Dance to Live: Philadanco Dancemakers is essentially a sympathetic documentary about the well-known dance company based in Philadelphia. It passes up on filming formal dance numbers from the company’s repertoire – though we do get a glimpse or two of the company in action – in favor of presenting self-portraits of company members, mostly of the dancers themselves but also of a choreographer, a rehearsal assistant, and the company’s founder and director, the very impressive Joan Myers Brown. More than once we hear the soundtrack pontificate, “Dance is thought made visible,” yet the film relies very much on the spoken word. The members’ stories vary, and one or two of the stories are pitifully poignant (a man who dances in homage to his sister paralyzed from the neck down), but the message is always the same, some version of Gene Kelly’s wistful evocation in Singing in the Rain, “Gotta Dance!” The film does supply images to go along with the message. The dancers exercise, rehearse, improvise.

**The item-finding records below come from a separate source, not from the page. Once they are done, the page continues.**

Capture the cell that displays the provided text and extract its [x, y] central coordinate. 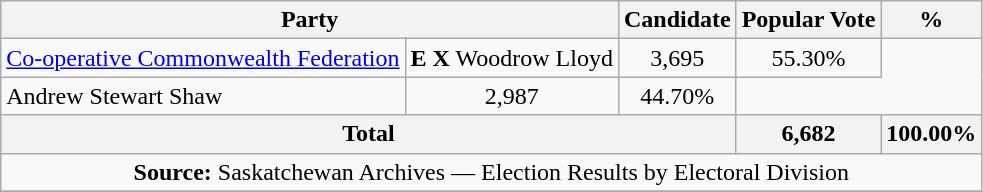
100.00% [932, 134]
Popular Vote [808, 20]
2,987 [512, 96]
E X Woodrow Lloyd [512, 58]
44.70% [677, 96]
3,695 [677, 58]
6,682 [808, 134]
Candidate [677, 20]
% [932, 20]
Source: Saskatchewan Archives — Election Results by Electoral Division [492, 172]
Andrew Stewart Shaw [203, 96]
55.30% [808, 58]
Total [368, 134]
Party [310, 20]
Co-operative Commonwealth Federation [203, 58]
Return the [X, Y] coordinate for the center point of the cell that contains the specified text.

Sweat drips from their brows. Their deep rhythmic breathing is amplified on the soundtrack. A syncopated drum – all we see are the drummer’s hands, the left hand regularly moving over to strike a minor chord on the nearby piano – supplies most of the music. A few imaginative montages add to the artistic mix. In all, a worthy addition to the valuable group of films documenting different American dance companies.